Nutritional composition, antioxidant activity and phenolic compounds of wild Taraxacum sect. Ruderalia

作者:Dias Maria Ines; Barros Lillian; Alves Rita C; Oliveira M Beatriz P P; Santos Buelga Celestino; Ferreira Isabel C F R*
来源:Food Research International, 2014, 56: 266-271.
DOI:10.1016/j.foodres.2014.01.003

摘要

Flowers and vegetative parts of wild Taraxacum identified as belonging to sect. Ruderalia were chemically characterized in nutritional composition, sugars, organic acids, fatty acids and tocopherols. Furthermore, the antioxidant potential and phenolic profiles were evaluated in the methanolic extracts, infusions and decoctions. The flowers gave higher content of sugars, tocopherols and flavonoids (mainly luteolin O-hexoside and luteolin), while the vegetative parts showed higher content of proteins and ash, organic acids, polyunsaturated fatty acids (PUFA) and phenolic acids (caffeic acid derivatives and especially chicoric acid).
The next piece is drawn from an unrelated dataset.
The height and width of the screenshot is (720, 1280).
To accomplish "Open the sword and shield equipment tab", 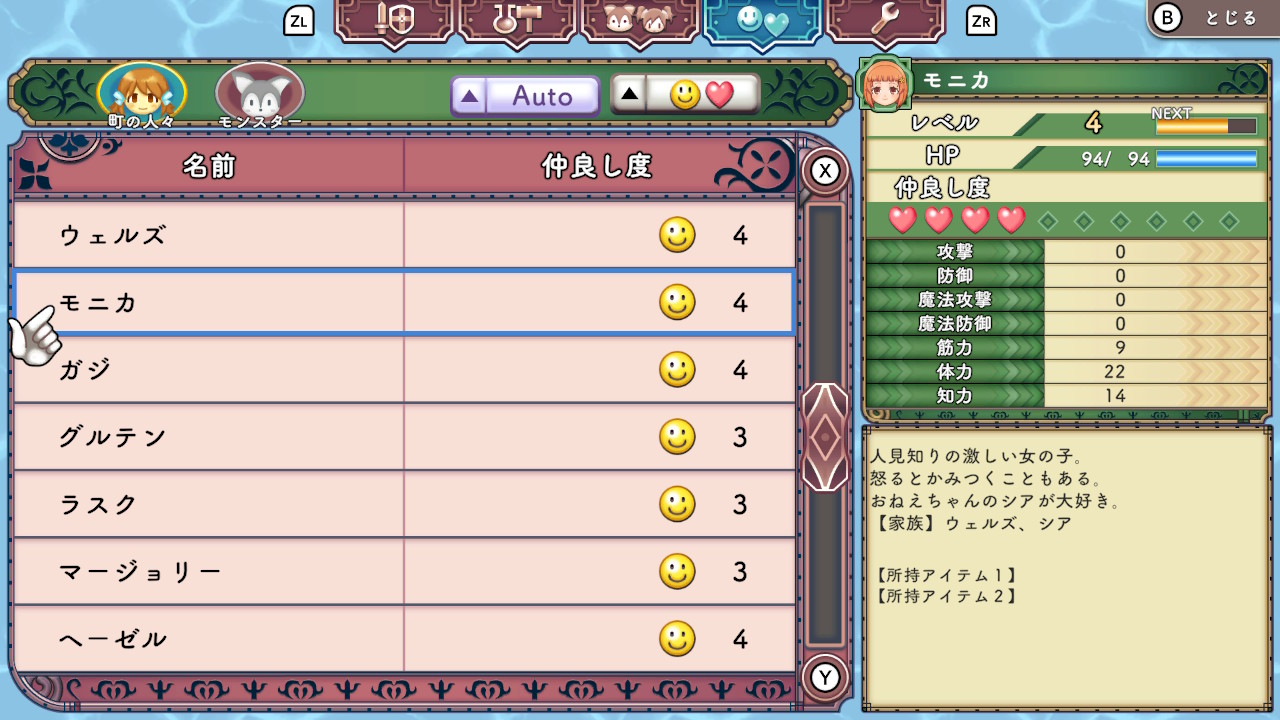I will tap(395, 21).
In general, vegetative parts gave also higher antioxidant activity, which could be related to the higher content in phenolic acids (R-2 = 0.9964, 0.8444, 0.4969 and 0.5542 for 2,2-diphenyl-1-picrylhydrazyl, reducing power, beta-carotene bleaching inhibition and thiobarbituric acid reactive substances assays, respectively). Data obtained demonstrated that wild plants like Taraxacum, although not being a common nutritional reference, can be used in an alimentary base as a source of bioactive compounds, namely antioxidants.